Yes, you are allowed to drink at the festival — but there are specific zones to stay in.

TAMPA, Fla. — Ahoy, mateys! We hope that you "arghhh" ready for the upcoming Gasparilla Pirate Festival.

With less than a week left before the festivities kick-off, all 21+ event-goers need to keep in mind the rules set in place for drinking.

Yes, you are allowed to drink at the festival — but there are specific zones to stay in.

Throughout the festival, there will be specific areas along the parade route and in Curtis Hixon Waterfront Park that are designated "wet zones."

Any consumption of alcohol along public property outside of the designated wet zones is prohibited, even in the surrounding neighborhoods.

There will be alcohol vendors scattered along the roadway in the wet zones specifically set up to sell to pirates and their krewes.

The city of Tampa also wants to remind all the pirates and wenches that coolers, kegs and vessels that "provide mass distribution of alcohol" are not allowed at the Gasparilla Pirate Festival.

Also, no glass containers of any type are allowed.

There is also the obvious rule of anyone under the age of 21 not being allowed to drink.

Click here to see a map of the wet zones for the festival.

Leading up to the festival, Tampa city leaders say the smartest thing you can do is make a plan ahead of time.

According to Tampa Mayor Jane Castor, that starts with understanding your "level of personal responsibility."

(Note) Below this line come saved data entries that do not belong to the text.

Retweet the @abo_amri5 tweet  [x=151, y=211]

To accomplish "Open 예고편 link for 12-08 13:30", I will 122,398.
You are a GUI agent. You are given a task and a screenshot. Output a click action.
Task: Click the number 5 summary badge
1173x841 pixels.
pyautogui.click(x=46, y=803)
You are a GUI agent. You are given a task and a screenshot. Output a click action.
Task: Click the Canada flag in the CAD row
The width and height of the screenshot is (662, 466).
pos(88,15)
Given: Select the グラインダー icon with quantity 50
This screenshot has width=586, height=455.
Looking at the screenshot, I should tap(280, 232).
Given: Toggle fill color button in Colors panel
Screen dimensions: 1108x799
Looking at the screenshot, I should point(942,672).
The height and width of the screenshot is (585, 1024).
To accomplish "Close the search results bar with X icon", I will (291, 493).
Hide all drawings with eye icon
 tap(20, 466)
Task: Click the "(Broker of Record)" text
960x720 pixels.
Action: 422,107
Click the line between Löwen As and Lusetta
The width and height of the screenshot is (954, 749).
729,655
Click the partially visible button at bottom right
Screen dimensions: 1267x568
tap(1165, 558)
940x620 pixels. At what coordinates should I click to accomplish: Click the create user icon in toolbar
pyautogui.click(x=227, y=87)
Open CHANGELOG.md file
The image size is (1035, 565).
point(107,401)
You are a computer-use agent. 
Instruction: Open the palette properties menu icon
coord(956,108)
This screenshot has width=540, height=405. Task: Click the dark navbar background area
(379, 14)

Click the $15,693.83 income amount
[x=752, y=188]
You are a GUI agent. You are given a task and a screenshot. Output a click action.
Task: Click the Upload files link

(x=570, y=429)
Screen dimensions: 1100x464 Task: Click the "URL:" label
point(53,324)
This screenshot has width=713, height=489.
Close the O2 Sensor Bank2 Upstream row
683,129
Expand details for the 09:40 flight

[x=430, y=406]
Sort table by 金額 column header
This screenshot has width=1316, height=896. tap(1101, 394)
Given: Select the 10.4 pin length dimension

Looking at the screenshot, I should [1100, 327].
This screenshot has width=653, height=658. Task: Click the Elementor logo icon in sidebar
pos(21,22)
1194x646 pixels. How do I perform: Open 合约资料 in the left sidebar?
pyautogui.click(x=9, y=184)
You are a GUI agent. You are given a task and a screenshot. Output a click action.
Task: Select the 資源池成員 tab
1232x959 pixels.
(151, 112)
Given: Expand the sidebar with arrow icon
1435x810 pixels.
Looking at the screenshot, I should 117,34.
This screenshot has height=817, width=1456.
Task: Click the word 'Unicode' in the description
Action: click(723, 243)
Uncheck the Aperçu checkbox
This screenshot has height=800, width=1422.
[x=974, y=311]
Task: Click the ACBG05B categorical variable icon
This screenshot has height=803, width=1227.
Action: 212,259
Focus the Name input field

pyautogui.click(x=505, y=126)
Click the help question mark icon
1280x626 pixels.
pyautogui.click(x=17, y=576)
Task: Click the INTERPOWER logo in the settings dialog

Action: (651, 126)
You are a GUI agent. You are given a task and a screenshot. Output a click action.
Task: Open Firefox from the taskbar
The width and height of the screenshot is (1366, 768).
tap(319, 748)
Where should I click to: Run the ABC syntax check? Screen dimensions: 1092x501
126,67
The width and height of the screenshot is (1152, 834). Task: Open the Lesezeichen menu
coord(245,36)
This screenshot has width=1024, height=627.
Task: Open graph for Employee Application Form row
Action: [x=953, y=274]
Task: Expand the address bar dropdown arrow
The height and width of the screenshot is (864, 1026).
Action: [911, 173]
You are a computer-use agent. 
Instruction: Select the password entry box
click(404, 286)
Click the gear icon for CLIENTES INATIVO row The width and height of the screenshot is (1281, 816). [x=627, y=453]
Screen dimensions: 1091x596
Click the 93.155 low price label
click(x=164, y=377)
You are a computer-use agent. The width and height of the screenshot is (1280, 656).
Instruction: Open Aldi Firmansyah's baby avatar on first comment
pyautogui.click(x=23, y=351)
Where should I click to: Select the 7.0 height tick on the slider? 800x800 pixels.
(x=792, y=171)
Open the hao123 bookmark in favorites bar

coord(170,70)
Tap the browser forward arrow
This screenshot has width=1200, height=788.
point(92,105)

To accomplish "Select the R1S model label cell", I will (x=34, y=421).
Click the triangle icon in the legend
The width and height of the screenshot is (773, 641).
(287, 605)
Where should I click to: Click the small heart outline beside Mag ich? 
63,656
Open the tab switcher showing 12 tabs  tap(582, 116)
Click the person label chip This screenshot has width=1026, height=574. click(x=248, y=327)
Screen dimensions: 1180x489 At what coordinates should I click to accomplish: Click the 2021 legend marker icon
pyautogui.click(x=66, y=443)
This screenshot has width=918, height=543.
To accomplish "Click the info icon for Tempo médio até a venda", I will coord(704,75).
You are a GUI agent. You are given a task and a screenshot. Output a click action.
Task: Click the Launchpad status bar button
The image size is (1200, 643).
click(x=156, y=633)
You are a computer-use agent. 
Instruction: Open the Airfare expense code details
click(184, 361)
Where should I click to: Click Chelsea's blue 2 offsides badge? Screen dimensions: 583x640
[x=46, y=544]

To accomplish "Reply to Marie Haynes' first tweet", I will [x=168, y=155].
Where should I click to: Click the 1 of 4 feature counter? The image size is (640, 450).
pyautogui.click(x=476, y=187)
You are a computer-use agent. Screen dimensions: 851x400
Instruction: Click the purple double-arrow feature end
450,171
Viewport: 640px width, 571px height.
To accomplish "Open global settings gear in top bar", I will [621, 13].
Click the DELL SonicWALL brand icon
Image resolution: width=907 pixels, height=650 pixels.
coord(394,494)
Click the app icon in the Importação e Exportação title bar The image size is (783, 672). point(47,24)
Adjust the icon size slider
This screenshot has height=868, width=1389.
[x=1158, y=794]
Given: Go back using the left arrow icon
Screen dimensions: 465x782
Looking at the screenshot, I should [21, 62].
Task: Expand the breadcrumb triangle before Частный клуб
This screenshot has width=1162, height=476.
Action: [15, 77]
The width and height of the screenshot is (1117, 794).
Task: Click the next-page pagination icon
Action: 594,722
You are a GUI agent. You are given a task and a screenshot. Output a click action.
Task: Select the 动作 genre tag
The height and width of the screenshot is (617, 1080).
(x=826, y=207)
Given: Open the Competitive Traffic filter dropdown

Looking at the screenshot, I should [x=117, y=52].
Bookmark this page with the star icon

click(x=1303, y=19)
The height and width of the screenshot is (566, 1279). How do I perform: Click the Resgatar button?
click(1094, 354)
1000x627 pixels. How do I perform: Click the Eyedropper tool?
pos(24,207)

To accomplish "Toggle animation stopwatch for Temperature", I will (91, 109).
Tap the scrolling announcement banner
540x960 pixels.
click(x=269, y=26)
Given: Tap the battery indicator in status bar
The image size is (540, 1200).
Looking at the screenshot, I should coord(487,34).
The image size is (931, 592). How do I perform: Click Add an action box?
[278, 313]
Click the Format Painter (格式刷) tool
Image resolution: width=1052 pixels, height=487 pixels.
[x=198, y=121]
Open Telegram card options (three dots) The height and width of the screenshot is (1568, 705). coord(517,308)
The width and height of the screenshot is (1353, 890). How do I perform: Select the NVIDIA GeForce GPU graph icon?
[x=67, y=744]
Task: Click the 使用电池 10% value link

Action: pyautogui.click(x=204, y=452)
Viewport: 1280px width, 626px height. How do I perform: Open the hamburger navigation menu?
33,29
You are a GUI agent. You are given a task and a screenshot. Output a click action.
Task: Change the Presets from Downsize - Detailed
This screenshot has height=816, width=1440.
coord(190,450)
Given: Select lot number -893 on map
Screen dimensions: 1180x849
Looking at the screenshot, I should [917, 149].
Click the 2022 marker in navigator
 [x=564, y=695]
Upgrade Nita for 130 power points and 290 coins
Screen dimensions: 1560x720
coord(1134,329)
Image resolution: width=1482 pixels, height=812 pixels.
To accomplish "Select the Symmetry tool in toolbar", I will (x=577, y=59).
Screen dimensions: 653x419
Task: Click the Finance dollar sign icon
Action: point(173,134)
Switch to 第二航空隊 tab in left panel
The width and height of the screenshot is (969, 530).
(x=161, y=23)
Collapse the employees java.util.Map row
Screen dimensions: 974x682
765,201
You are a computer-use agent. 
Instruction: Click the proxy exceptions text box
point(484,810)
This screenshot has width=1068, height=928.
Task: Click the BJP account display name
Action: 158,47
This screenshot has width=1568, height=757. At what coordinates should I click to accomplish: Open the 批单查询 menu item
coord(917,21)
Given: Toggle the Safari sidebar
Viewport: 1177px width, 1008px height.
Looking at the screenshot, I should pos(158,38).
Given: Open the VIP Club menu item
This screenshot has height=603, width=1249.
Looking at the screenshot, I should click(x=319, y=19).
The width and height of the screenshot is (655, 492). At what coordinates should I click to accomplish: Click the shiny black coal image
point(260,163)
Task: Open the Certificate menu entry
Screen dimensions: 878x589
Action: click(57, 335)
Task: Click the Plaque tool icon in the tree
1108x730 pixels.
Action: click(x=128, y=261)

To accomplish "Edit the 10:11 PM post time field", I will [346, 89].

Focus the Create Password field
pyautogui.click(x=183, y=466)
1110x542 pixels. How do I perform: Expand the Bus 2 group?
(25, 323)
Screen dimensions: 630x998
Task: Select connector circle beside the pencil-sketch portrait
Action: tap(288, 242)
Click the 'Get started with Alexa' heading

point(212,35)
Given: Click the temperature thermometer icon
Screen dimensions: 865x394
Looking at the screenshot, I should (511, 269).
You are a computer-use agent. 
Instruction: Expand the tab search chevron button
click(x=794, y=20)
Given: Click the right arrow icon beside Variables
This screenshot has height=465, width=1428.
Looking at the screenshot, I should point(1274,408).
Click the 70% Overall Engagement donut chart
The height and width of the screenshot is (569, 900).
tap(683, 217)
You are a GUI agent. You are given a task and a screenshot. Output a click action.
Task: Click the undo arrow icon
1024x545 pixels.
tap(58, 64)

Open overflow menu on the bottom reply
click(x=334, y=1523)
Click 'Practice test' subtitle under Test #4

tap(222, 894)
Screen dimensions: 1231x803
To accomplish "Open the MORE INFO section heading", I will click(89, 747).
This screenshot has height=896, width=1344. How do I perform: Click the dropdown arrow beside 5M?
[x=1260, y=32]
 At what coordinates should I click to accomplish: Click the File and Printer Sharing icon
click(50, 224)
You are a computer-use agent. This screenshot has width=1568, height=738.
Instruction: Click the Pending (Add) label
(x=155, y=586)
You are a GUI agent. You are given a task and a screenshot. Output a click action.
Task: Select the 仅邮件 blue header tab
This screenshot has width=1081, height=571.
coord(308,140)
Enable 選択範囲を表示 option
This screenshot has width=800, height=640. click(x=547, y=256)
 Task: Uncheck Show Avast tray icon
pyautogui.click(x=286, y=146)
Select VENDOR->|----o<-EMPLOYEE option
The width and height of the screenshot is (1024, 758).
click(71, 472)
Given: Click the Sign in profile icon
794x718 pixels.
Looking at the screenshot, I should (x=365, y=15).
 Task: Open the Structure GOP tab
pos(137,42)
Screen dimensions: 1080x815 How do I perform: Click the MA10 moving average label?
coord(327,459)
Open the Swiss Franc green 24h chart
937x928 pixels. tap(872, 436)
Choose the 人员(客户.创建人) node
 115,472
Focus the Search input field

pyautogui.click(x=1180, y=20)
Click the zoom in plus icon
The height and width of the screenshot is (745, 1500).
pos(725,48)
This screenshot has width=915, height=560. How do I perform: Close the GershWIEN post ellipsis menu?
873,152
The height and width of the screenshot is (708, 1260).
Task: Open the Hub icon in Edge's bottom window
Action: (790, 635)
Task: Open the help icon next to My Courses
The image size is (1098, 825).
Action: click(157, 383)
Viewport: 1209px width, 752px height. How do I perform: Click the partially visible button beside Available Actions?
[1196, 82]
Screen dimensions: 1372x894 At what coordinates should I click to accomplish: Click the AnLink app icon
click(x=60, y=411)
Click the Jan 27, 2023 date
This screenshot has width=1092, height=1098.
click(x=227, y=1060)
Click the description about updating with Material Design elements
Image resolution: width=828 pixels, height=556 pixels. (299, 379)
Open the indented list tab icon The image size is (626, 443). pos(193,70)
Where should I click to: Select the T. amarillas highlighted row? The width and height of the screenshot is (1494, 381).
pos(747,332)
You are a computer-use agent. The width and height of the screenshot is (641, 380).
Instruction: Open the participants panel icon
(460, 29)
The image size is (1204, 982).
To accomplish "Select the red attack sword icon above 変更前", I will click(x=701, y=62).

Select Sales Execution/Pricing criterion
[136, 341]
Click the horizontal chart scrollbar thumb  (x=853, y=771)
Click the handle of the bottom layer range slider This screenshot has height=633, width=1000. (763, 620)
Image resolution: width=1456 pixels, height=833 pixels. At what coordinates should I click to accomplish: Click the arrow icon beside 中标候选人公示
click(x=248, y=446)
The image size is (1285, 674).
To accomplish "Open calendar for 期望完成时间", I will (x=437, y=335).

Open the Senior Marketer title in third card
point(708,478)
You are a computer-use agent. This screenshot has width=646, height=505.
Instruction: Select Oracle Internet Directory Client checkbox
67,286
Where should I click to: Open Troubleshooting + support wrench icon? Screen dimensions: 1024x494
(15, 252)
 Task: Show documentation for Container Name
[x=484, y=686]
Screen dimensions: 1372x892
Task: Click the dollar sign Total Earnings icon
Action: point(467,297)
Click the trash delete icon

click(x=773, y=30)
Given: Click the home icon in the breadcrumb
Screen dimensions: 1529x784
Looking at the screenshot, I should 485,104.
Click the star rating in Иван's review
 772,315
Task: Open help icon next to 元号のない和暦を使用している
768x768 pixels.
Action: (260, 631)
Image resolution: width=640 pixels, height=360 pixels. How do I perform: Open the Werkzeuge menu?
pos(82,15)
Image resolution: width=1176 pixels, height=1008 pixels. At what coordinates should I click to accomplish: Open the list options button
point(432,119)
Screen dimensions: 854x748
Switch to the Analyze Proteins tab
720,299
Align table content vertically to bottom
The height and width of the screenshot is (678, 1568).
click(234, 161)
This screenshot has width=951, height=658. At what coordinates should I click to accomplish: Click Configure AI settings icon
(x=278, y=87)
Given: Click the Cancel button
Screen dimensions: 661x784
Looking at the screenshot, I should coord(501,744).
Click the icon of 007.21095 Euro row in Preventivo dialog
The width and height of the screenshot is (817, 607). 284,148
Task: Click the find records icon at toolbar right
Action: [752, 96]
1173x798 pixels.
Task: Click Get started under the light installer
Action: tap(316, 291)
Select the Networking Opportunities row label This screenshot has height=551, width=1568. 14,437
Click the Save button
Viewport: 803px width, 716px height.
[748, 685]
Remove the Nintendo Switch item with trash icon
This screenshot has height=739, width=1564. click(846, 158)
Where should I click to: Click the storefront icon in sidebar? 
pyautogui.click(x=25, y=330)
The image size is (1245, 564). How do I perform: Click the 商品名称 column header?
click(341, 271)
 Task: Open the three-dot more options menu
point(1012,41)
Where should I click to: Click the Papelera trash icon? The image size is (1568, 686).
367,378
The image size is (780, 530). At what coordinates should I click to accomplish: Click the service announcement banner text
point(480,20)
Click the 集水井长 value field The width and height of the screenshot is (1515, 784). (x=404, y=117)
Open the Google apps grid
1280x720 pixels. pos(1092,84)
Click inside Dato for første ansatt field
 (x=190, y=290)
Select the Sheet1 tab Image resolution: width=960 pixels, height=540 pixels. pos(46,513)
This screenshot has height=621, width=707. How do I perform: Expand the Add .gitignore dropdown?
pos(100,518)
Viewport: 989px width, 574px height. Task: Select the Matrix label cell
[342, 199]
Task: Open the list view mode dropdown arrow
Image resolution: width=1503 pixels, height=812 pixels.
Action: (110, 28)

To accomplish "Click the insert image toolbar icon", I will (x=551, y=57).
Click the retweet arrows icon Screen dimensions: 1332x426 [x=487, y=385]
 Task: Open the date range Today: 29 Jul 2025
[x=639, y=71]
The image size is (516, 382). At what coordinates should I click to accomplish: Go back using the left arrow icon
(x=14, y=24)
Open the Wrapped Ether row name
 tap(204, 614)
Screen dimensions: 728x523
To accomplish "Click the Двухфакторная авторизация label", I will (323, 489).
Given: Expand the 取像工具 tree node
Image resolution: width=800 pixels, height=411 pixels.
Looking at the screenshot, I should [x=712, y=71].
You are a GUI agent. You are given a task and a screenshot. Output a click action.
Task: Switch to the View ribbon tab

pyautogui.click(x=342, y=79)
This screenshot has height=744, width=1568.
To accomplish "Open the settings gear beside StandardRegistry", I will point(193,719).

“We continue to encourage individuals to be vaccinated and to be boosted and if you are immune-compromised or you have other health issues then we ask that you stay home and enjoy Gasparilla festivities on television," she said.

Castor added that attendees should do their best to spread out along the parade route and wear a mask when they aren't able to.

All event-goers are also reminded to maintain a "bead-free bay."

“No throwing beads out on the water because everybody's aim is not so good, the catch not so good, and who pays for that but our sea life and we want to keep our bay beautiful," Castor said.